Given $a<b\in \mathbb{R}$, find explicitly a bijection $f(x)$ from $]a,b[$ to $[a,b]$.

using an "iterative construction" (see below the rule).

My question is: is it possible to solve the problem finding a less exotic function?

I mean: I know such a bijection cannot be monotone, nor globally continuous; but my $f(x)$ has a lot of jumps... Hence, can one do without so many discontinuities?

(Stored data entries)
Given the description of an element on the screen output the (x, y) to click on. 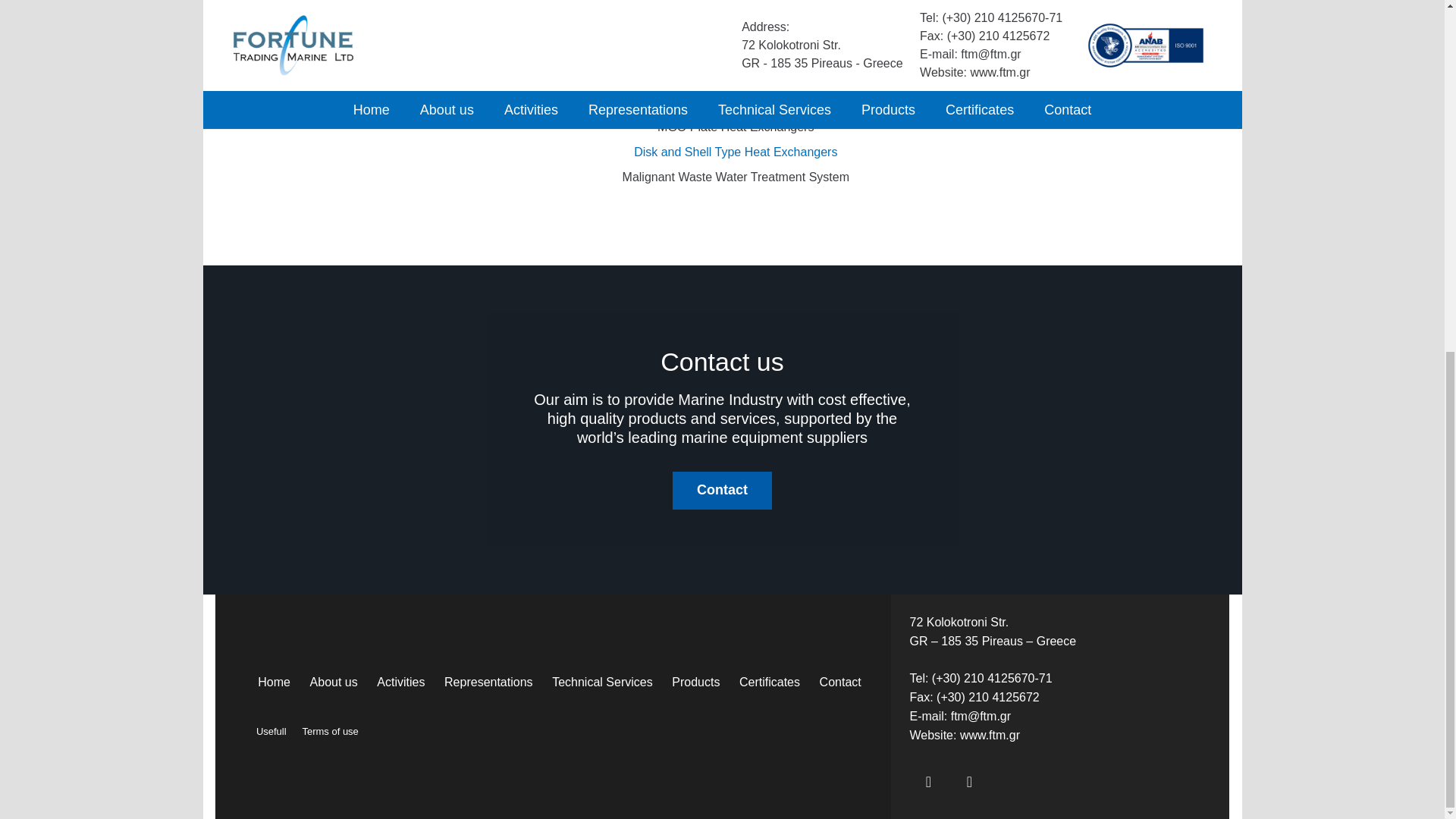
Home (273, 681)
About us (333, 681)
Activities (401, 681)
Disk and Shell Type Heat Exchangers (735, 151)
Representations (487, 681)
Plate Heat Exchangers (734, 101)
Contact (722, 490)
Given the description of an element on the screen output the (x, y) to click on. 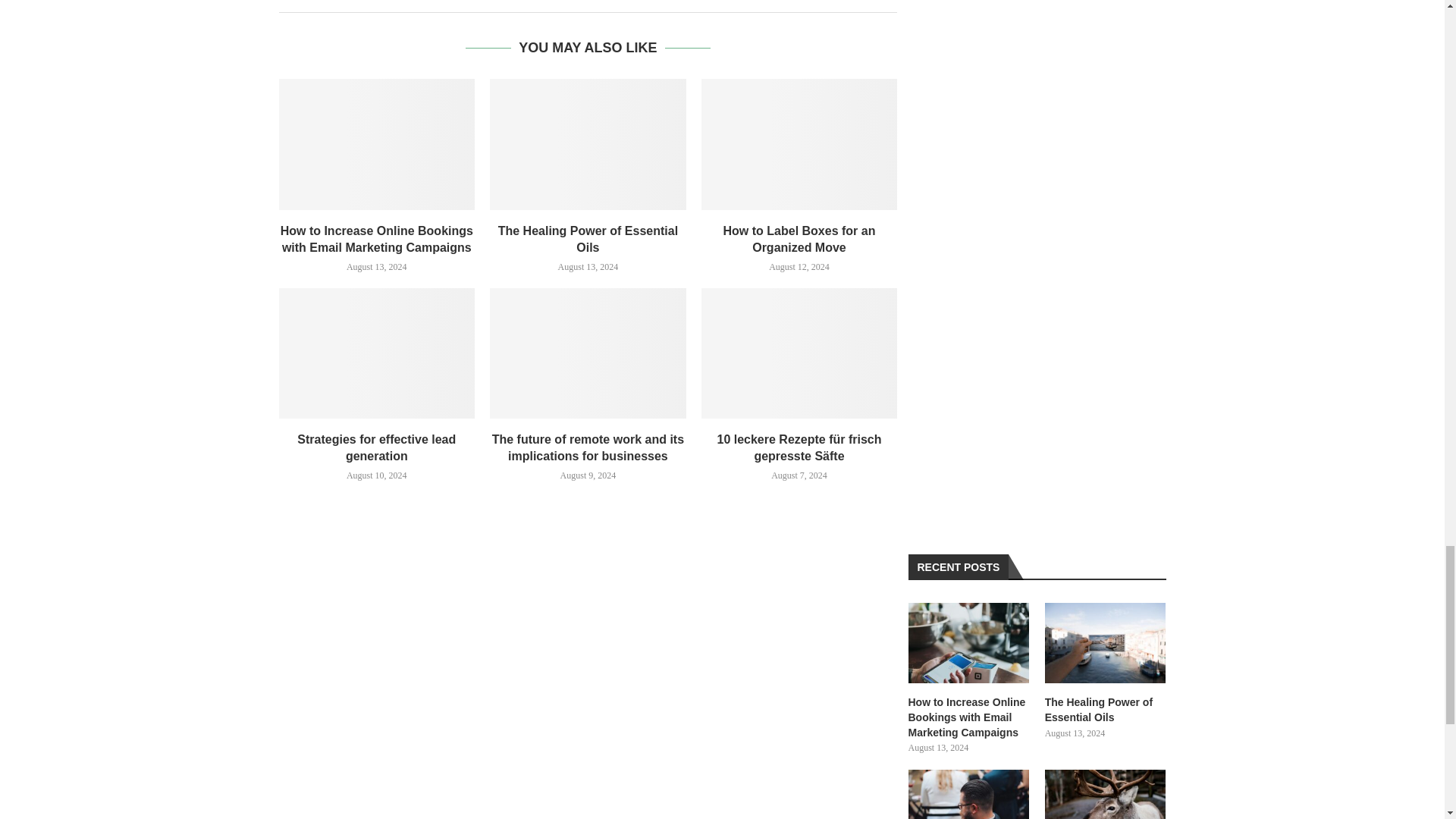
Strategies for effective lead generation (377, 353)
The Healing Power of Essential Oils (587, 143)
How to Label Boxes for an Organized Move (799, 143)
The Healing Power of Essential Oils (1105, 709)
The Healing Power of Essential Oils (1105, 642)
Given the description of an element on the screen output the (x, y) to click on. 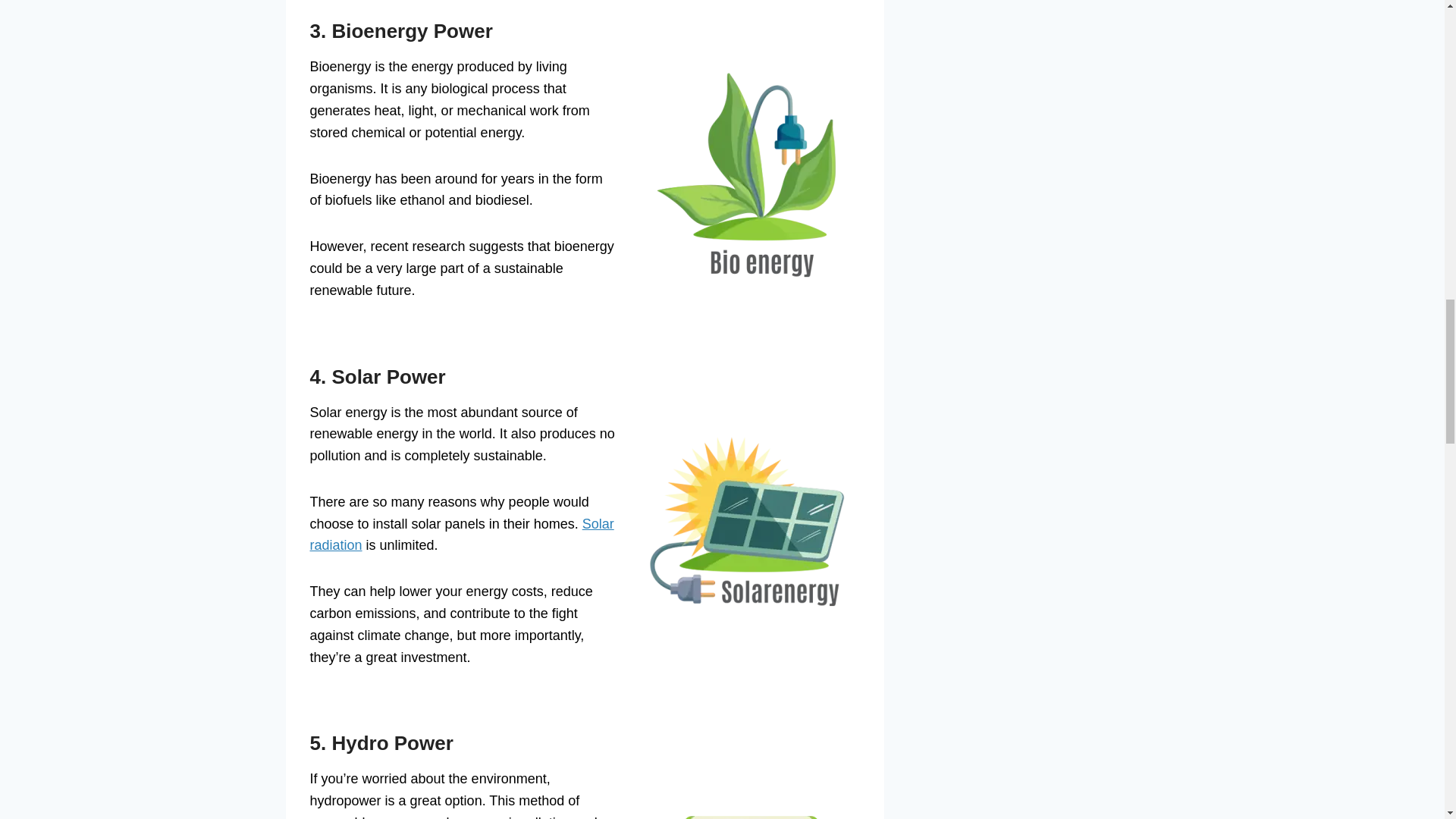
Solar radiation (460, 534)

### Given problem
According to the forum post, which two properties can such a bijection not have? You can ignore the records.

### Task output
It cannot be monotone, nor globally continuous.